Zrobiłam z nich koktajl. Zdrowy, bo z kefirem, a na dodatek bez cukru. Dosłodziłam go delikatnie świeżymi listkami stewii, która ostatnio stała się bardzo modna. Najpierw przeczytałam o niej w gazecie, później znalazłam w butelkowanej mrożonej herbacie. Na stoisku ekologicznym doniczka stewii kosztowała 12 zł, więc skubnęłam tylko jeden listek, tak na próbę. Rzeczywiście był zaskakująco słodki.
Kiedy na rynku zobaczyłam doniczkę z wybujałym, wysokim na pół metra krzaczkiem stewii u staruszki, która od lat sprzedaje tam zioła i rośliny, kupiłam ją na użytek domowy. Za 5 zł, nie 12.

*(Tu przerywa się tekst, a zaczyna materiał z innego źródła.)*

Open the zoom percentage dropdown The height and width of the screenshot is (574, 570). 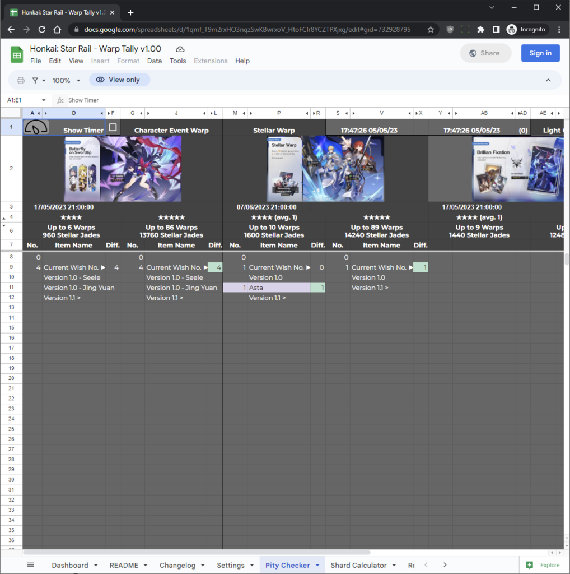click(65, 80)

Dodałam do koktajlu 30 listków, ale wydawał się prawie niesłodzony, bo powinnam użyć liści suszonych lub ekstraktu z nich, jak się później dowiedziałam. Zdaje się, że można go zrobić samemu, zalewając listki alkoholem, na podobnej zasadzie, jak robi się esencję waniliową.
Jeżeli chcecie dowiedzieć się więcej o roślinie, która zyskała niedawno nagłą popularność, polecam stronę http://stewia.info.pl/. Znalazłam na niej darmowego pdf-a z przepisami na desery słodkie od stewii, a nie białego cukru.

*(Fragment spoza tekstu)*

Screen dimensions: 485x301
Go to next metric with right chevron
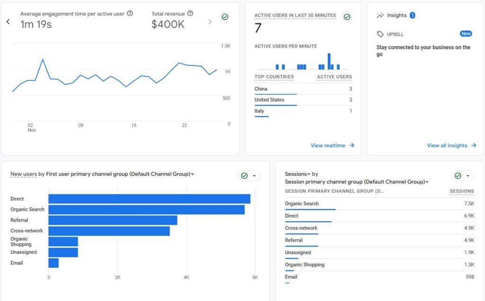coord(210,21)
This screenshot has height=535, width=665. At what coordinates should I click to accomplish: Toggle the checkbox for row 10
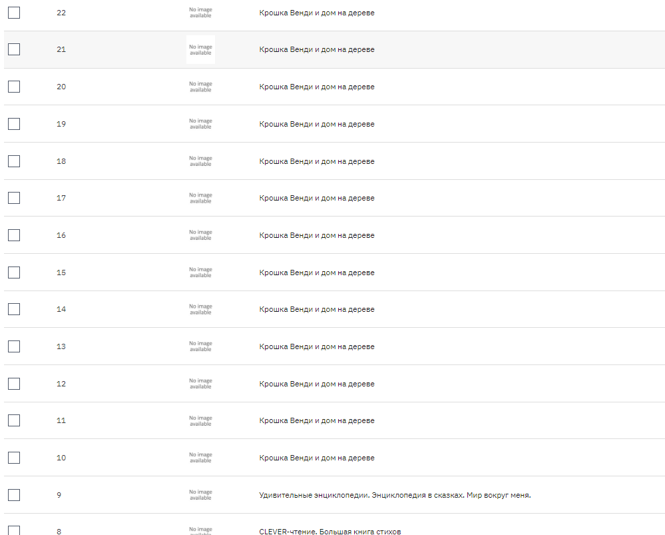pos(14,458)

Podaję też przepis na koktajl, o którym napisałam. Tak pro forma.
BARDZO ZDROWY KOKTAJL MALINOWY
pudełko malin, mały kubek kefiru, 30 świeżych listków stewii
Blendujemy.
Kiedy kolejny raz kupiłam maliny, wykorzystałam je do kolacyjnej sałatki. Rukola i maliny to dość powszechne połączenie, które lubię od kilku lat, kiedy to w Elle znalazłam przepis na taką sałatkę. Podałam go kiedyś na innym blogu, możecie znaleźć go tutaj. Nie pamiętałam wtedy, jakich orzechów należy dodać do takiej sałatki. Naturalnie chodziło o orzechy włoskie, ale nie są one konieczne czy niezastąpione.
W wersji sprzed kilku dni konfiturę malinową zastąpiłam sokiem malinowym, co było podyktowane oczywiście aktualną zawartością lodówki. Wyszło smacznie, a do tego ładnie - ujęło mnie zestawienie czerwieni pomidorów i różu malin.
SAŁATKA Z RUKOLI Z SOSEM MALINOWYM
Rukola, pomidor, rokpol, maliny, pestki dyni jako element chrupiący
Sos:
3 łyżki oliwy, 2 łyżki soku malinowego, łyżka octu balsamicznego, sól i pieprz
Liście rukoli rozkładamy na talerzu, polewamy 3/4 sosu. Ser i pomidory kroimy w kostkę, rozkładamy na zieleninie. Dekorujemy malinami, posypujemy pestkami dyni, polewamy pozostałym sosem. Zjadamy z jakimś pieczywem, które będziemy mogli maczać w sosie, pozostałym po konsumpcji na talerzu.